Depois de descermos o Annapurna e voltarmos a Katmandu, capital de Kirtipur, a Cidade das Cores, tivemos uma última tarefa, participar numa cerimónia de homenagem a Uai, sacerdote que deu origem ao Uahíde, religião que domina estes territórios e que professa a ligação inquestionável entre o homem e a natureza, defendendo que são um só na forma, na intemporalidade e no espaço.  A cerimónia pretendia agradecer a nossa viagem, a bênção que haviam sido estes dias e os novos laços de amizade que havíamos criado. Seria Vijay a orientar.

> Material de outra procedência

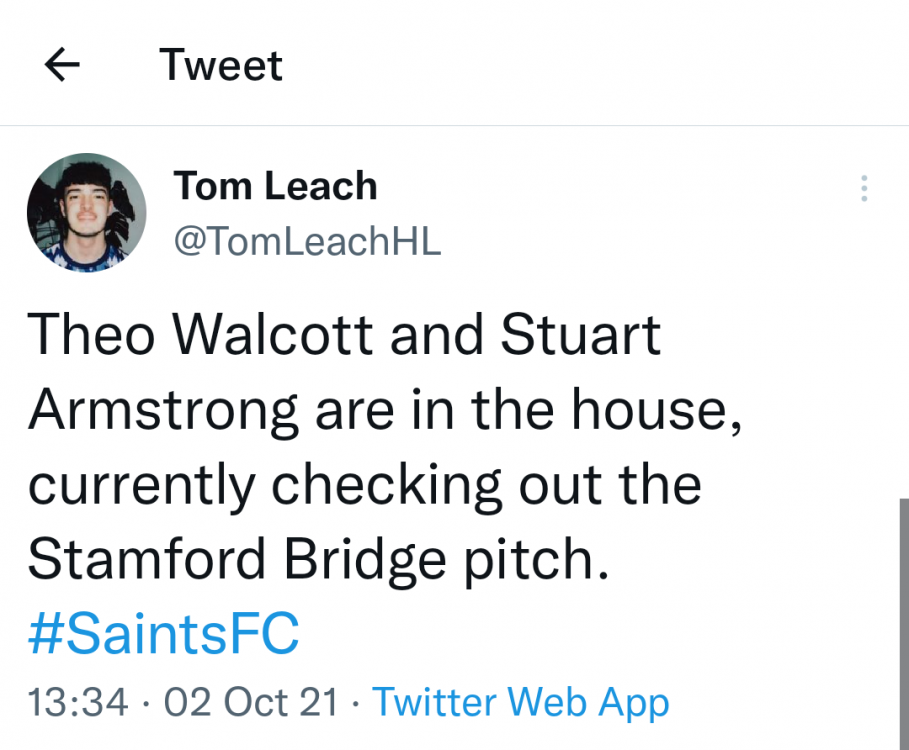
Task: Click the line "currently checking out the"
Action: (364, 486)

Foi uma cerimónia simples em que fomos agraciados com os lenços de Uai, que pretendem retratar uma nova união entre povos que nem o tempo nem o espaço podem apagar. Da nossa parte, o gesto que escolhemos foi um sincero abraço. Para além disso, cada um de nós deixou ficar um objeto pessoal como oferenda a Uai. Eu deixei um colar que me havia sido oferecido por uma das minhas aprendizes, Yber deixou a sua adaga e Lucy o seu diário de aventuras.

Estava na altura da partida derradeira.

Partilhava convosco nos Diários das Neves Eternas que havíamos mudado. Não é que tivéssemos aprendido algo completamente novo. Mas há lições que vividas ganham um sentido completamente distinto.

Para os Uahíde a vida não é um conceito linear, nascemos e morremos. A vida é um conceito circular, intemporal. Morremos e voltamos a nascer como parte da natureza que sempre nos acolheu no espaço/tempo. Já conhecia esta visão da vida terrena, mas nunca a tinha experienciado. Desta forma cada vida que passamos é mais uma etapa rumo ao Ki, o dia em que a nossa energia se funde definitivamente com a natureza universal.

Na religião Uahíde a morte é uma passagem, um portal e oportunidade de recomeçar e voltar a aprender. Por isso a forma como aprendemos conta, o que fazemos com que aprendemos é quase tudo.

Assim, Uai, Sacerdote Ancestral dos Uahíde ensinou que “Aprender significa fazer, não apenas ouvir e ver”. Uai encarava o aprender como parte deste conceito de vida circular, e que não havia aprendizagem que não fizesse parte do que ele chamava Aprendizagem Sustentável. Ele ensinava que:

- Os pilares da Aprendizagem Sustentável são: quem ouve esquece; quem vê imita; quem justifica não faz; quem faz aprende; quem aprende produz; quem produz inova; quem inova sustenta e quem sustenta é feliz.

Não podia partir com melhor lição. Sabia que voltaria. Até breve.